Fear cuts deeper than swords. Dead men could not hurt her, but whoever had killed them could. Well beyond the gibbet, two men in mail hauberks stood leaning on their spears in front of the long low building by the water, the one with the slate roof. A pair of tall poles had been driven into the muddy ground in front of it, banners drooping from each staff. One looked red and one paler, white or yellow maybe, but both were limp and with the dusk settling, she could not even be certain that red one was Lannister crimson. I don’t need to see the lion, I can see all the dead people, who else would it be but Lannisters?
Then there was a shout.
The two spearmen turned at the cry, and a third man came into view, shoving a captive before him. It was growing too dark to make out faces, but the prisoner was wearing a shiny steel helm, and when Arya saw the horns she knew it was Gendry. You stupid stupid stupid STUPID! she thought. If he’d been here she would have kicked him again.

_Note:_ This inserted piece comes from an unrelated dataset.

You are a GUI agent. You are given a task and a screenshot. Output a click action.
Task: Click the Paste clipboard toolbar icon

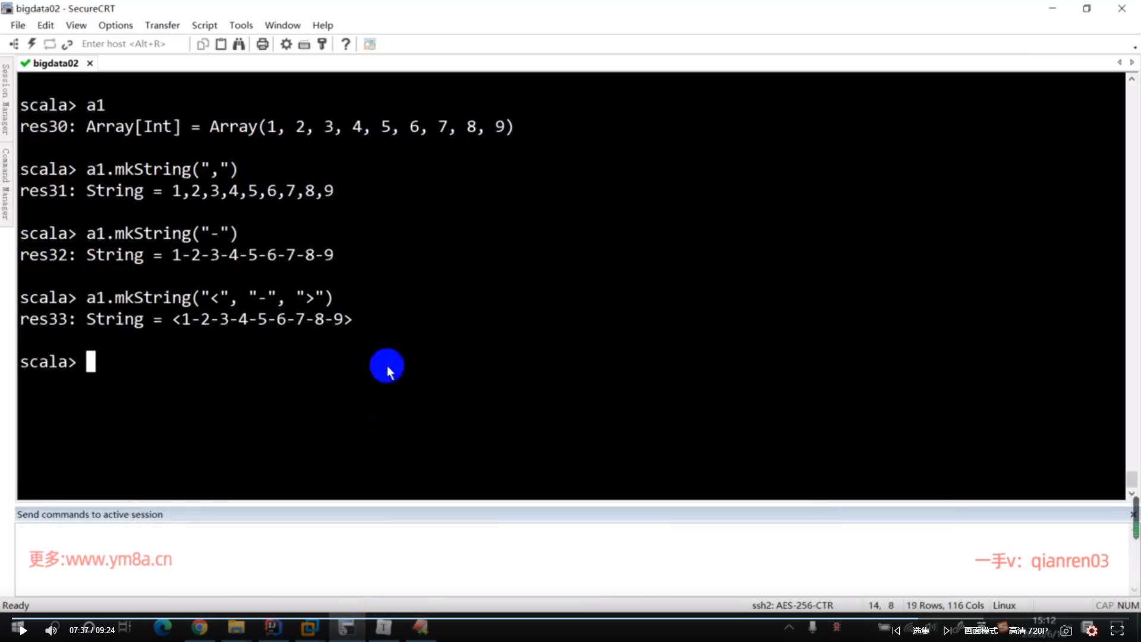(221, 44)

The guards were talking loudly, but she was too far away to make out the words, especially with the crows gabbling and flapping closer to hand. One of the spearmen snatched the helm off Gendry’s head and asked him a question, but he must not have liked the answer, because he smashed him across the face with the butt of his spear and knocked him down. The one who’d captured him gave him a kick, while the second spearman was trying on the bull’s-head helm. Finally they pulled him to his feet and marched him off toward the storehouse. When they opened the heavy wooden doors, a small boy darted out, but one of the guards grabbed his arm and flung him back inside. Arya heard sobbing from inside the building, and then a shriek so loud and full of pain that it made her bite her lip.